** BEGIN STORED RECORDS **

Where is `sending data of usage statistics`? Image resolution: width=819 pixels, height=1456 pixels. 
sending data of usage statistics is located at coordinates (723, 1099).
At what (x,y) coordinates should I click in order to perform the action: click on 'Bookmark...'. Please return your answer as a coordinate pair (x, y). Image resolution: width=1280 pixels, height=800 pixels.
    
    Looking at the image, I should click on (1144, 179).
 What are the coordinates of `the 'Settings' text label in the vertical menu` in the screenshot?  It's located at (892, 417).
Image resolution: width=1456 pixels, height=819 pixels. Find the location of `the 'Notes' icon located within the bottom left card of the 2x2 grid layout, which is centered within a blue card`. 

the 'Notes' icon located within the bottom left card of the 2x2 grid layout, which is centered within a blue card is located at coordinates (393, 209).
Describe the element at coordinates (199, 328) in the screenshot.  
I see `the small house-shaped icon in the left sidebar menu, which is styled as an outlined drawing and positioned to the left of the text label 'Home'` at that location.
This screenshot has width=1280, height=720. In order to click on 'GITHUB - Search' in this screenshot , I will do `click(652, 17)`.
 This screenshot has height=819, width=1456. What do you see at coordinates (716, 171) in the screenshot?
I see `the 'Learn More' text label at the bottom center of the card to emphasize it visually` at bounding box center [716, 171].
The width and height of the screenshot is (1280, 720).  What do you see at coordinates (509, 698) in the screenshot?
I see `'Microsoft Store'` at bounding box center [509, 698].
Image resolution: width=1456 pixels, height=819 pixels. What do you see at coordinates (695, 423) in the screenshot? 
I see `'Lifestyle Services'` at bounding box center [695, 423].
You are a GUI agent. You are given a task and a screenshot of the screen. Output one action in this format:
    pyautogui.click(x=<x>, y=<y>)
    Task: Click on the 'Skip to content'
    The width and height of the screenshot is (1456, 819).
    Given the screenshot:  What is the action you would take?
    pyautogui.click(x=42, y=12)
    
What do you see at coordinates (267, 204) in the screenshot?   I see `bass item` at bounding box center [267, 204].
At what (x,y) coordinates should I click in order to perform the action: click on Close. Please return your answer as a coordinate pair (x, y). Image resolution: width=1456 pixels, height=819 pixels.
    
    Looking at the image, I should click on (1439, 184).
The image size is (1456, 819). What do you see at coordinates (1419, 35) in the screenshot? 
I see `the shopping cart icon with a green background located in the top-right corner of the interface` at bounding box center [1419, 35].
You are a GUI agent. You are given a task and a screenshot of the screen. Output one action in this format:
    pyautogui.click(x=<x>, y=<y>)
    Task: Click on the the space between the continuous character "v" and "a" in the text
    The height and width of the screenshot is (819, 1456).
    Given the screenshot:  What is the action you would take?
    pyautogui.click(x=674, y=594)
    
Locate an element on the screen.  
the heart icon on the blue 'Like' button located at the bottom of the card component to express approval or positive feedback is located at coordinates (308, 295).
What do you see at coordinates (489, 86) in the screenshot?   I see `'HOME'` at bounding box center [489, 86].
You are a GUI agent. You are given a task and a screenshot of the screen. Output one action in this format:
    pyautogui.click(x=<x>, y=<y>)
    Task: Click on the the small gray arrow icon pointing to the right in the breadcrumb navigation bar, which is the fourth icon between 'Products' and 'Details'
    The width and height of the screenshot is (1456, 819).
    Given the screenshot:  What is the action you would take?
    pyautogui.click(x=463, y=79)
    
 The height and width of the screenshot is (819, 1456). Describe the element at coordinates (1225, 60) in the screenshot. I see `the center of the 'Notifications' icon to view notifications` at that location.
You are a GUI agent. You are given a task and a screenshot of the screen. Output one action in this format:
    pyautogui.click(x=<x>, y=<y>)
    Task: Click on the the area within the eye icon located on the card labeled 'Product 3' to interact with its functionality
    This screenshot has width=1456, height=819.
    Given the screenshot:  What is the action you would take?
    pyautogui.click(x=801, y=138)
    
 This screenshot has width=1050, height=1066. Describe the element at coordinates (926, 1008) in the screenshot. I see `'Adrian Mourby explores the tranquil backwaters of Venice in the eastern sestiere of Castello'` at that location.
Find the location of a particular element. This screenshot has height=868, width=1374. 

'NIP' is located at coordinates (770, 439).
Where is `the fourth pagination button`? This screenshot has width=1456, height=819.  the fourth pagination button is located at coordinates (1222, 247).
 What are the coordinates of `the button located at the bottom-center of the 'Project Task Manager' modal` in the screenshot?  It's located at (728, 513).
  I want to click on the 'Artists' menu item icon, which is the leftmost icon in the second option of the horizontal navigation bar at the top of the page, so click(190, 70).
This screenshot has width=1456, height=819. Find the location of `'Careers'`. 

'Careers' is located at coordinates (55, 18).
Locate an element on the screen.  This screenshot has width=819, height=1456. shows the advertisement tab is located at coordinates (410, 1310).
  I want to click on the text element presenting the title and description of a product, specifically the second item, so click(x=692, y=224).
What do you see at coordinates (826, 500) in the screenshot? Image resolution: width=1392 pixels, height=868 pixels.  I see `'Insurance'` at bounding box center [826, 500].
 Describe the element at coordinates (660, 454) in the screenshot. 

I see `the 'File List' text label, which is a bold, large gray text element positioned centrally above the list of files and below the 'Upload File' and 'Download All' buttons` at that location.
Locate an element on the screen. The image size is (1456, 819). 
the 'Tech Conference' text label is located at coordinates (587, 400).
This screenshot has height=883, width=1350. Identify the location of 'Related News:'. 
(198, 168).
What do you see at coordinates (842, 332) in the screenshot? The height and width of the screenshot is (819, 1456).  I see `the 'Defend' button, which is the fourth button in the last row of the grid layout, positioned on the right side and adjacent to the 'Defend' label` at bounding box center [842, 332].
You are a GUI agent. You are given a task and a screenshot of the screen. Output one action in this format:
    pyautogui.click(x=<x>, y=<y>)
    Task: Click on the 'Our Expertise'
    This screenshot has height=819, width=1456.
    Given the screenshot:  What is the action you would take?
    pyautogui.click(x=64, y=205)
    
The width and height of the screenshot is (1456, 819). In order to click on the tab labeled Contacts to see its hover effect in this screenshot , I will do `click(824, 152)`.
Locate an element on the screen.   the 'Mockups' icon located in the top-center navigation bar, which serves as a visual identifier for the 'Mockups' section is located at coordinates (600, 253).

** END STORED RECORDS **

— AIM OF THE TASK —
Set down every one of the rows above again, word for word.

— ANSWER TO THIS EXERCISE —
Where is `sending data of usage statistics`? Image resolution: width=819 pixels, height=1456 pixels. 
sending data of usage statistics is located at coordinates (723, 1099).
At what (x,y) coordinates should I click in order to perform the action: click on 'Bookmark...'. Please return your answer as a coordinate pair (x, y). Image resolution: width=1280 pixels, height=800 pixels.
    
    Looking at the image, I should click on (1144, 179).
 What are the coordinates of `the 'Settings' text label in the vertical menu` in the screenshot?  It's located at (892, 417).
Image resolution: width=1456 pixels, height=819 pixels. Find the location of `the 'Notes' icon located within the bottom left card of the 2x2 grid layout, which is centered within a blue card`. 

the 'Notes' icon located within the bottom left card of the 2x2 grid layout, which is centered within a blue card is located at coordinates (393, 209).
Describe the element at coordinates (199, 328) in the screenshot.  
I see `the small house-shaped icon in the left sidebar menu, which is styled as an outlined drawing and positioned to the left of the text label 'Home'` at that location.
This screenshot has width=1280, height=720. In order to click on 'GITHUB - Search' in this screenshot , I will do `click(652, 17)`.
 This screenshot has height=819, width=1456. What do you see at coordinates (716, 171) in the screenshot?
I see `the 'Learn More' text label at the bottom center of the card to emphasize it visually` at bounding box center [716, 171].
The width and height of the screenshot is (1280, 720).  What do you see at coordinates (509, 698) in the screenshot?
I see `'Microsoft Store'` at bounding box center [509, 698].
Image resolution: width=1456 pixels, height=819 pixels. What do you see at coordinates (695, 423) in the screenshot? 
I see `'Lifestyle Services'` at bounding box center [695, 423].
You are a GUI agent. You are given a task and a screenshot of the screen. Output one action in this format:
    pyautogui.click(x=<x>, y=<y>)
    Task: Click on the 'Skip to content'
    The width and height of the screenshot is (1456, 819).
    Given the screenshot:  What is the action you would take?
    pyautogui.click(x=42, y=12)
    
What do you see at coordinates (267, 204) in the screenshot?   I see `bass item` at bounding box center [267, 204].
At what (x,y) coordinates should I click in order to perform the action: click on Close. Please return your answer as a coordinate pair (x, y). Image resolution: width=1456 pixels, height=819 pixels.
    
    Looking at the image, I should click on (1439, 184).
The image size is (1456, 819). What do you see at coordinates (1419, 35) in the screenshot? 
I see `the shopping cart icon with a green background located in the top-right corner of the interface` at bounding box center [1419, 35].
You are a GUI agent. You are given a task and a screenshot of the screen. Output one action in this format:
    pyautogui.click(x=<x>, y=<y>)
    Task: Click on the the space between the continuous character "v" and "a" in the text
    The height and width of the screenshot is (819, 1456).
    Given the screenshot:  What is the action you would take?
    pyautogui.click(x=674, y=594)
    
Locate an element on the screen.  
the heart icon on the blue 'Like' button located at the bottom of the card component to express approval or positive feedback is located at coordinates (308, 295).
What do you see at coordinates (489, 86) in the screenshot?   I see `'HOME'` at bounding box center [489, 86].
You are a GUI agent. You are given a task and a screenshot of the screen. Output one action in this format:
    pyautogui.click(x=<x>, y=<y>)
    Task: Click on the the small gray arrow icon pointing to the right in the breadcrumb navigation bar, which is the fourth icon between 'Products' and 'Details'
    The width and height of the screenshot is (1456, 819).
    Given the screenshot:  What is the action you would take?
    pyautogui.click(x=463, y=79)
    
 The height and width of the screenshot is (819, 1456). Describe the element at coordinates (1225, 60) in the screenshot. I see `the center of the 'Notifications' icon to view notifications` at that location.
You are a GUI agent. You are given a task and a screenshot of the screen. Output one action in this format:
    pyautogui.click(x=<x>, y=<y>)
    Task: Click on the the area within the eye icon located on the card labeled 'Product 3' to interact with its functionality
    This screenshot has width=1456, height=819.
    Given the screenshot:  What is the action you would take?
    pyautogui.click(x=801, y=138)
    
 This screenshot has width=1050, height=1066. Describe the element at coordinates (926, 1008) in the screenshot. I see `'Adrian Mourby explores the tranquil backwaters of Venice in the eastern sestiere of Castello'` at that location.
Find the location of a particular element. This screenshot has height=868, width=1374. 

'NIP' is located at coordinates (770, 439).
Where is `the fourth pagination button`? This screenshot has width=1456, height=819.  the fourth pagination button is located at coordinates (1222, 247).
 What are the coordinates of `the button located at the bottom-center of the 'Project Task Manager' modal` in the screenshot?  It's located at (728, 513).
  I want to click on the 'Artists' menu item icon, which is the leftmost icon in the second option of the horizontal navigation bar at the top of the page, so click(190, 70).
This screenshot has width=1456, height=819. Find the location of `'Careers'`. 

'Careers' is located at coordinates (55, 18).
Locate an element on the screen.  This screenshot has width=819, height=1456. shows the advertisement tab is located at coordinates (410, 1310).
  I want to click on the text element presenting the title and description of a product, specifically the second item, so click(x=692, y=224).
What do you see at coordinates (826, 500) in the screenshot? Image resolution: width=1392 pixels, height=868 pixels.  I see `'Insurance'` at bounding box center [826, 500].
 Describe the element at coordinates (660, 454) in the screenshot. 

I see `the 'File List' text label, which is a bold, large gray text element positioned centrally above the list of files and below the 'Upload File' and 'Download All' buttons` at that location.
Locate an element on the screen. The image size is (1456, 819). 
the 'Tech Conference' text label is located at coordinates (587, 400).
This screenshot has height=883, width=1350. Identify the location of 'Related News:'. 
(198, 168).
What do you see at coordinates (842, 332) in the screenshot? The height and width of the screenshot is (819, 1456).  I see `the 'Defend' button, which is the fourth button in the last row of the grid layout, positioned on the right side and adjacent to the 'Defend' label` at bounding box center [842, 332].
You are a GUI agent. You are given a task and a screenshot of the screen. Output one action in this format:
    pyautogui.click(x=<x>, y=<y>)
    Task: Click on the 'Our Expertise'
    This screenshot has height=819, width=1456.
    Given the screenshot:  What is the action you would take?
    pyautogui.click(x=64, y=205)
    
The width and height of the screenshot is (1456, 819). In order to click on the tab labeled Contacts to see its hover effect in this screenshot , I will do `click(824, 152)`.
Locate an element on the screen.   the 'Mockups' icon located in the top-center navigation bar, which serves as a visual identifier for the 'Mockups' section is located at coordinates (600, 253).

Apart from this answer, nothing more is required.